髪は死んでいる

BARBER PLACE 店主のくにさんです。

11月に入りましたね。

秋晴れが続いています。

筑前町は天気が良いとホントに景色が綺麗です。

山から見下ろす景色もいいけれど、連なる山を平地から見上げるのもいいものです。

筑前町は中部〜南部が平地、北部がなだらかな山地になっているので、日中太陽の光に照らされた山々が綺麗に映ります。

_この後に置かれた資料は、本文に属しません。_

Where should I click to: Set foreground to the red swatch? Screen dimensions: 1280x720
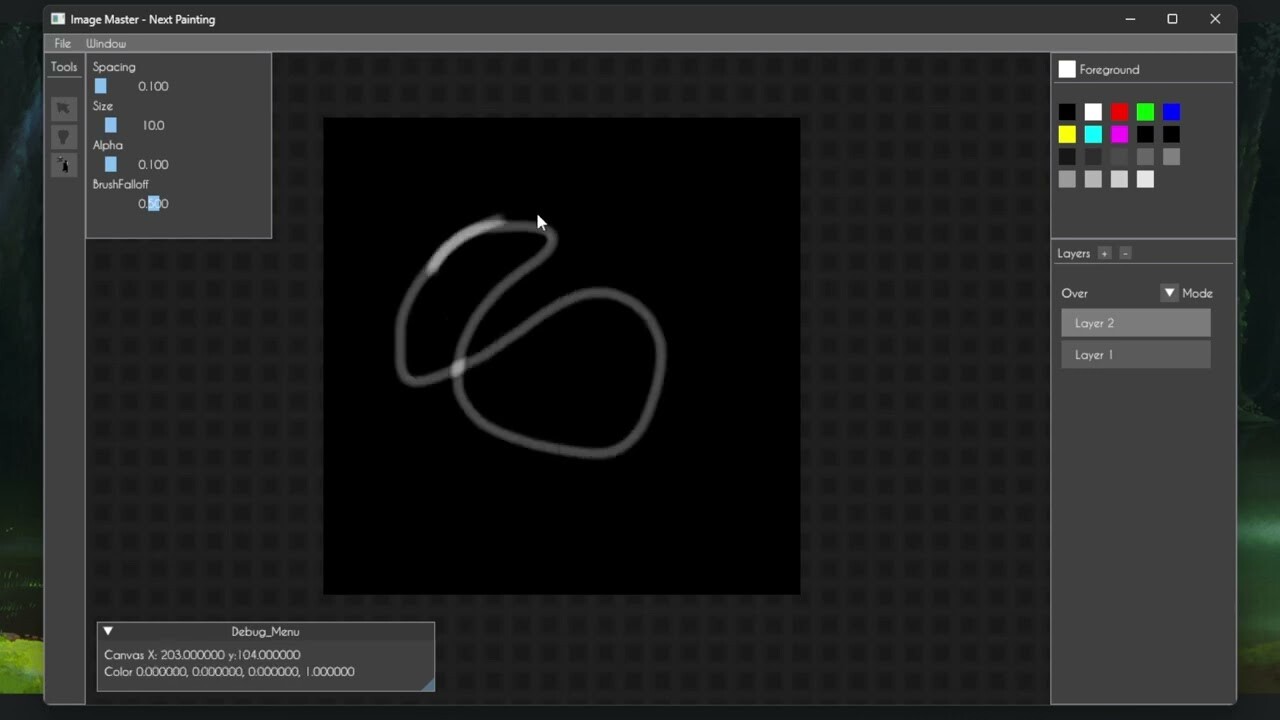pyautogui.click(x=1119, y=111)
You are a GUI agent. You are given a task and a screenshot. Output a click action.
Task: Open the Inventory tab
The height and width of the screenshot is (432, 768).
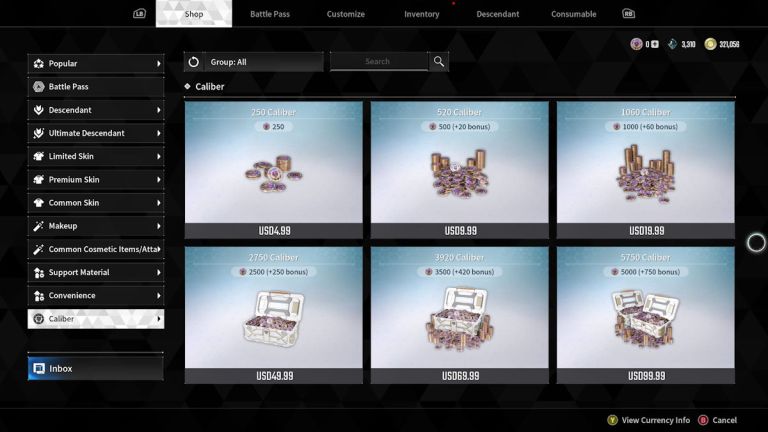pyautogui.click(x=422, y=14)
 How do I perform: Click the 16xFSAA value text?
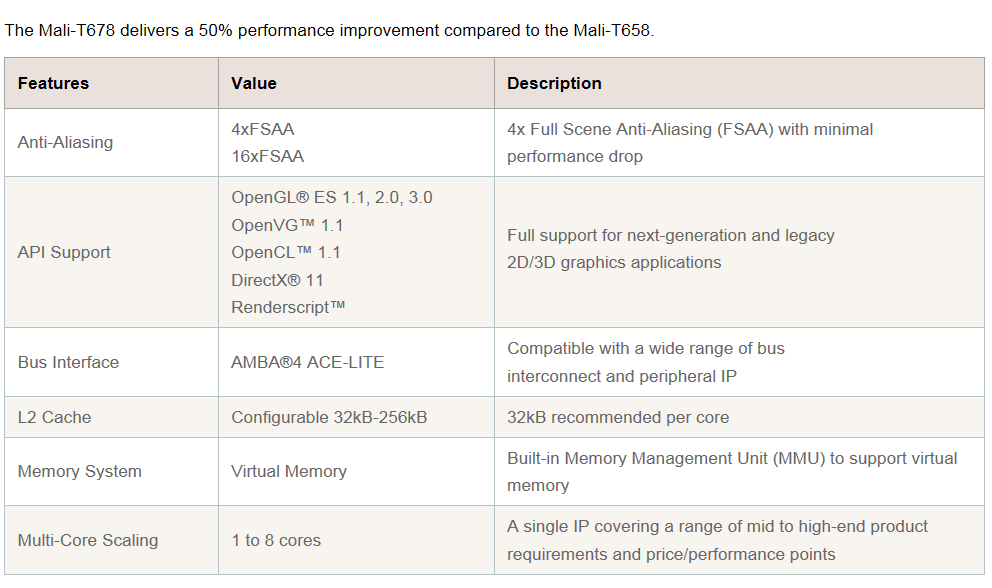coord(267,156)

竈門神社で有名な宝満山や稜線沿いの最高峰三郡山、小京都秋月が登山口の古処山など1000メートル級の山々も北の方向眼前にそびえます。

実に綺麗。

逆に遠く南方に連なる耳納山脈は常に逆光でなおかつ急勾配なため、

斜面が常に影になっていてなんとなく不気味で威圧的な存在感を放っています。

筑前町の"見上げる景色"が綺麗なのは地理的な優位性のおかげだったんですね。

こうやって見てみると筑前町はほぼ四方を山に囲まれています。暑くて寒いわけだ。

さて、毛髪豆知識でしたね。

今日は「髪は死んでいる」という何やら不穏なテーマでお届けします。

▼皮膚は最大の臓器

髪の毛というのはそもそも皮膚の一部なんです。

皮膚は大きく二層になっていてその表層部である表皮さんが変化してできたものが髪の毛さんなんですね。

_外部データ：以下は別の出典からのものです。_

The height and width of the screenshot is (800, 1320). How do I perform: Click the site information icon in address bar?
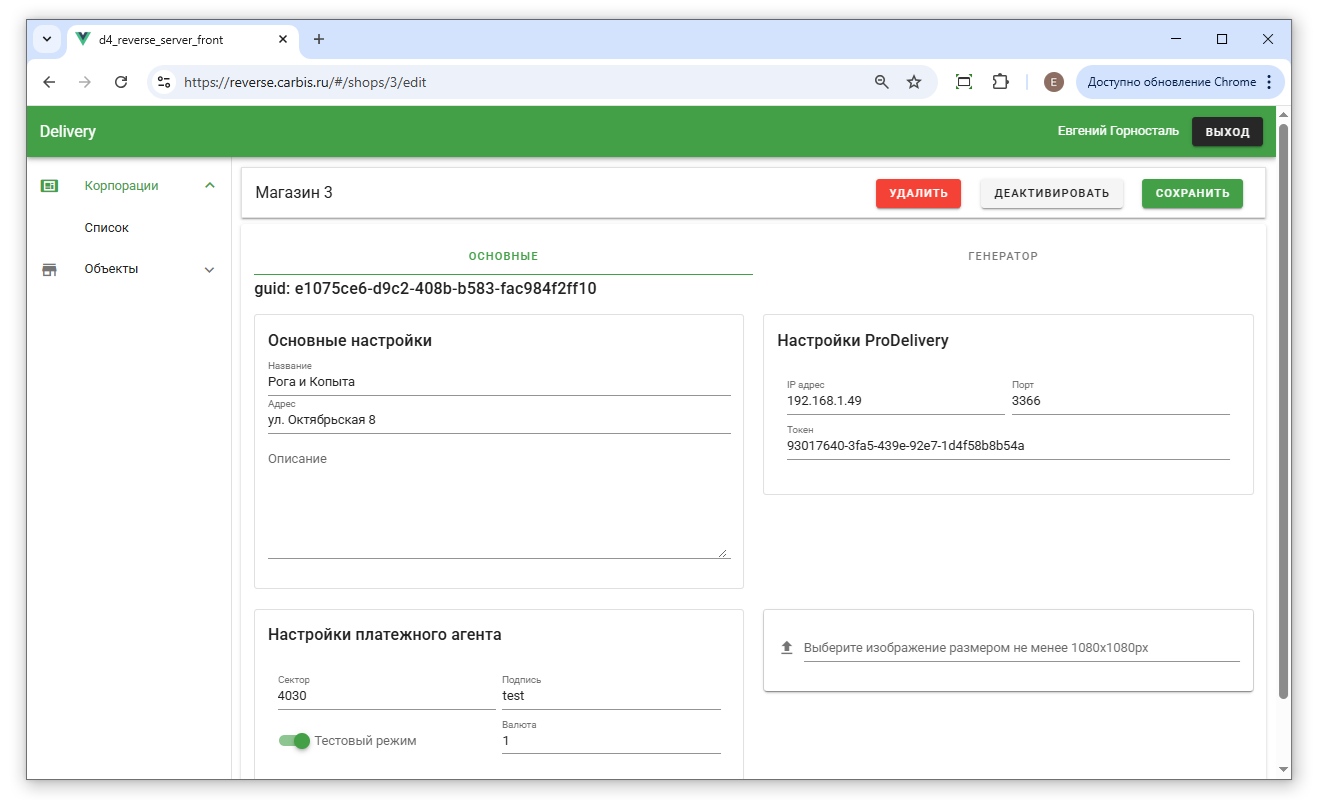[x=165, y=82]
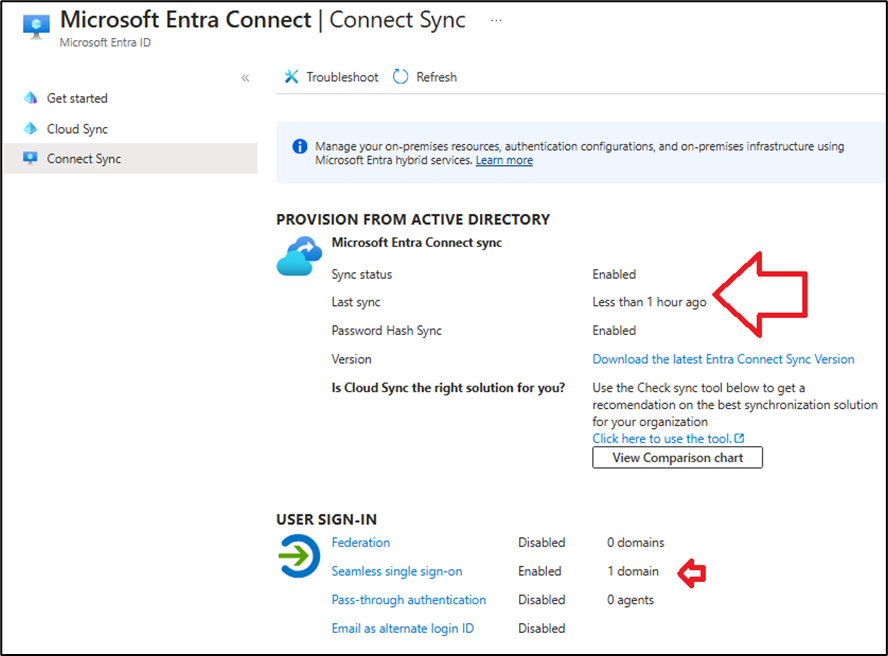Click the Cloud Sync sidebar icon

pyautogui.click(x=30, y=129)
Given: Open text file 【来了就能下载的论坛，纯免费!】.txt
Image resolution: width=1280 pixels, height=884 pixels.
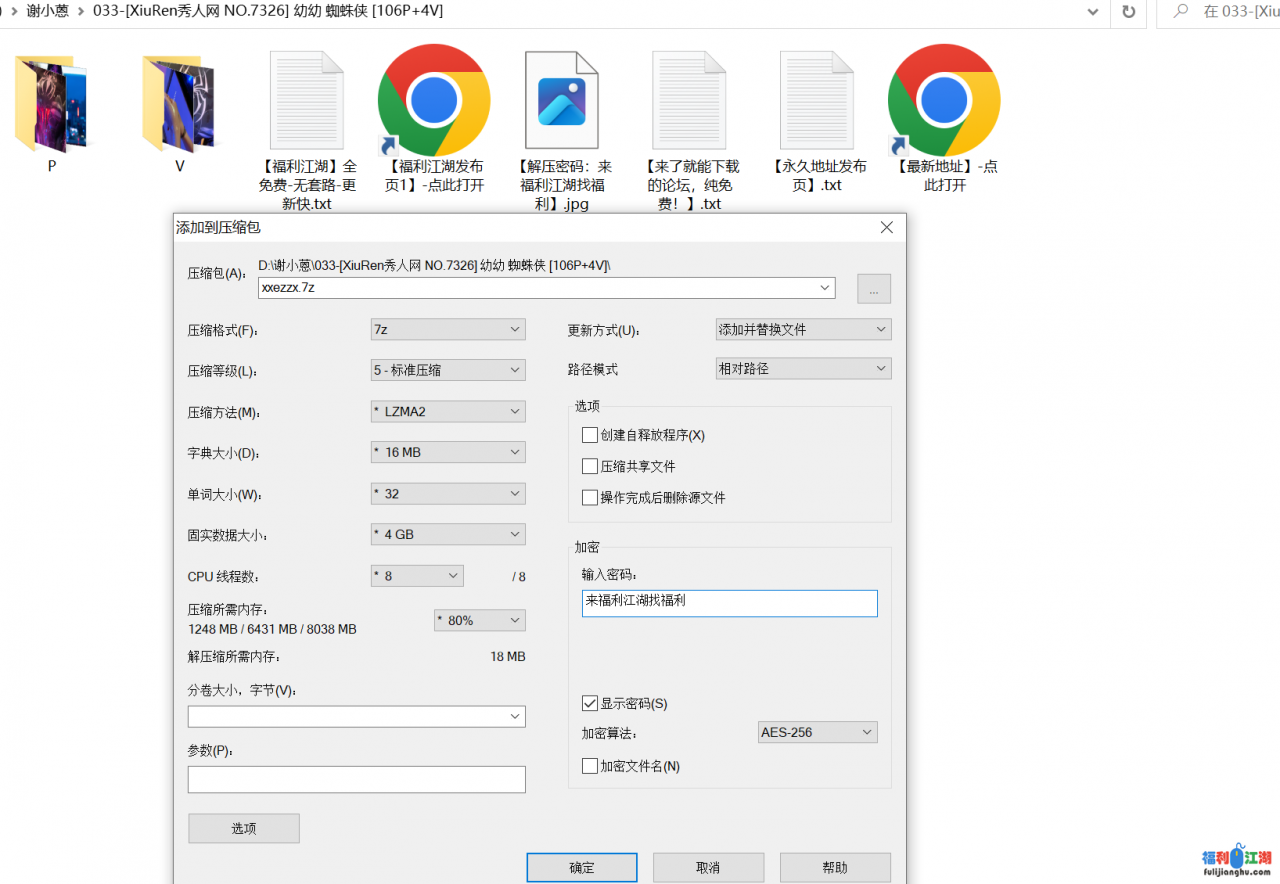Looking at the screenshot, I should (x=690, y=100).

髪は死んでいる?...という謎は、この表皮さんの性格を知ることによって解明できるんです。

さぁこの表皮さん、どんなやつかというと特徴としてはまず皮膚の最表面、

切っても血が出ない厚さの層で0.1㎜ほどの厚さのやつです。

たった0.1㎜と侮ることなかれ、この表皮さん実に体重の8%を占める人体で最大の「臓器」なんです。スゴいんです。

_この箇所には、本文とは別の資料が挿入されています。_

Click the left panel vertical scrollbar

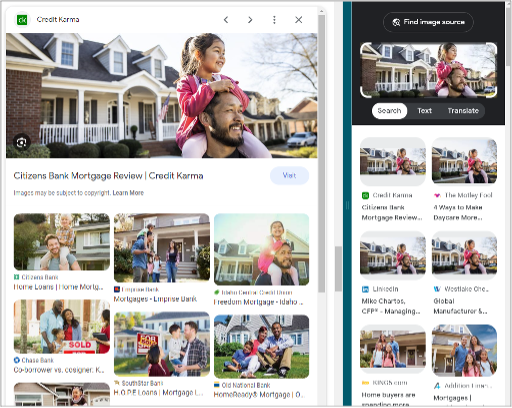[321, 153]
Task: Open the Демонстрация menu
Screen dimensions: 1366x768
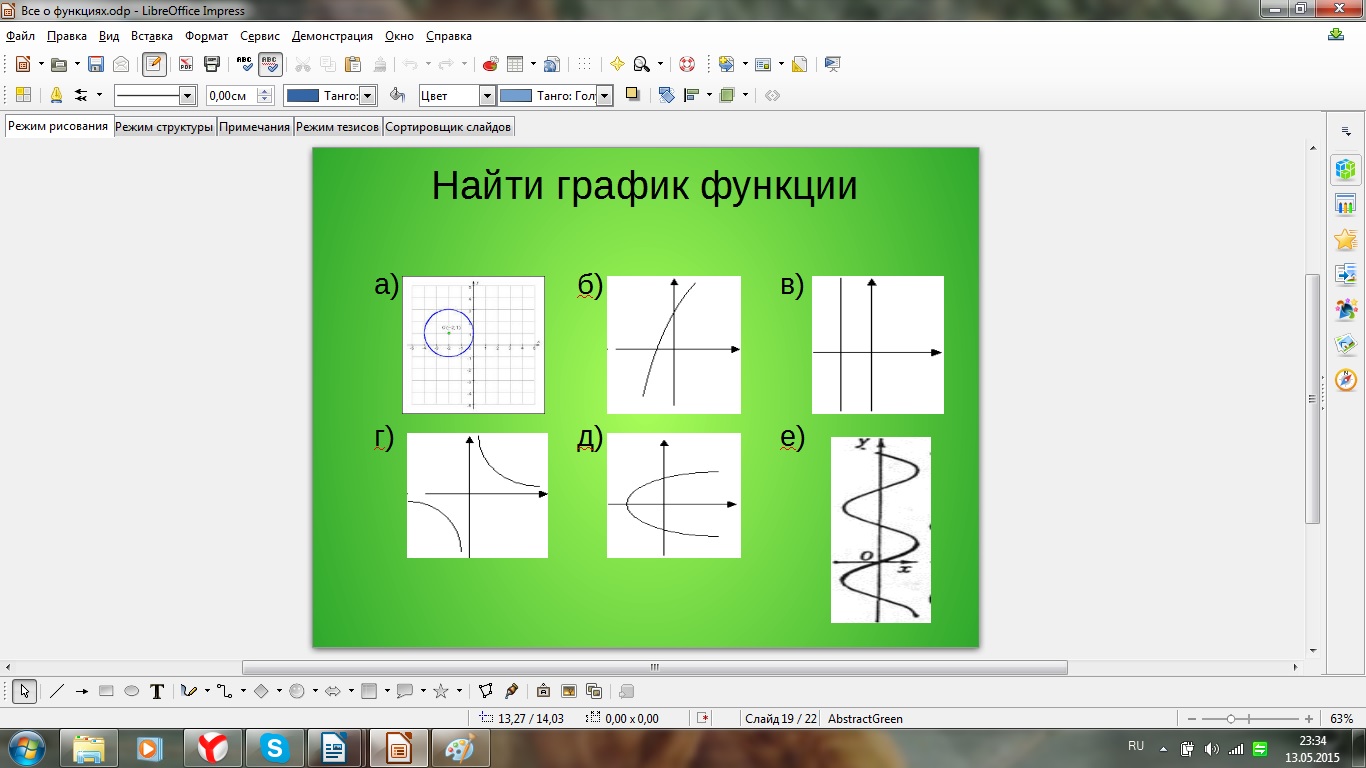Action: click(332, 36)
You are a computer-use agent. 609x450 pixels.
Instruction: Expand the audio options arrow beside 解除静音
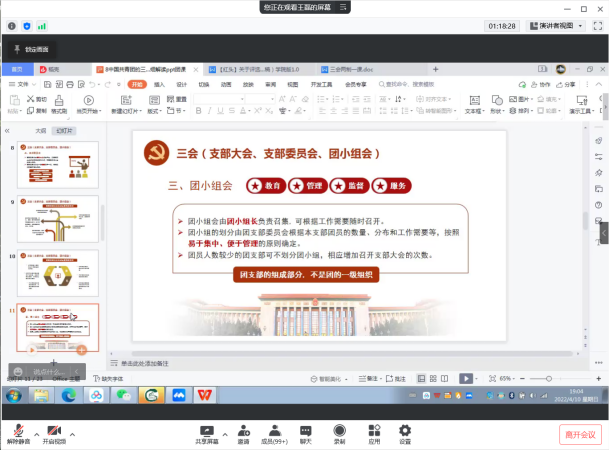coord(37,433)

だって考えてみて!人の体って70%くらいが「水分」でしょ?

僕たちは自分が思っている以上にびっちゃびちゃなんですよ?

体重50キロだとすると35キロが水ですよ。漏れたり蒸発したりしないの不思議じゃないですか?

まぁたまに漏れてる人もいるでしょうけど...。

いかに皮膚という"袋"がしっかりしているかということなんです。

皮膚は体を最前線で守るとてつもなく堅牢な防御壁だったんですね。

▼髪は消耗品

いや〜表皮さんのスゴさを語るとまだまだえげつない武勇伝だらけなのでまた今度にしておくとして、

今回重要なのはこの表皮さんのでき方です。

表皮さんの最も深部に基底層というたった一列の細胞の列があり、その真下にまで毛細血管が入り込んでいて、

絶えず皮膚を作るための栄養分を供給しているんですね。

そして作られた皮膚は分裂・増殖して上へ上へ押し上げられます。

その過程では有棘層・顆粒層などと呼ばれますが覚えなくていいです。

覚えなくちゃいけないのはその過程自体で、だんだん硬くなっていく角化(かくか)という工程です。

そして表皮さんの最表層である角質層を形成するに至るんですね。

この角質層、ケラチンというタンパク質になっていて細胞はすでに死滅しています。

そしてなんと髪の毛も、ケラチンというタンパク質で、構造は実は全く同じなんです!

だから髪の毛は表皮の一部ということができるんですね。

表皮を生成する基底層が、髪の毛では毛母にあたり、

皮膚と同じように毛細血管から毛髪の原材料であるアミノ酸を供給してもらい髪の毛を生成してくれています。

毛髪生成工場は24時間フル稼働です。

どんどん作られた毛髪は上へ上へ押し上げられ、やがて皮膚表面からぬっと出るころには完全に角化、つまりは死滅するわけです。

角質層も髪の毛も死滅した細胞...

角化によって死滅するからこそ硬くなり、防御壁として人体を守ってくれているのです。

そしていずれは両者とも、役目を終え剥がれ落ちていく運命なのです。

髪は死んでいる...

でもそこに意味はあるのです。

ヘアカラーやパーマで傷めた髪は修復はできても決して再生はできません。

それはさしずめ、目玉焼きを元の生卵にもどせないのと全く同じといえます。

消耗品としての美しい髪を大事にしたいものです。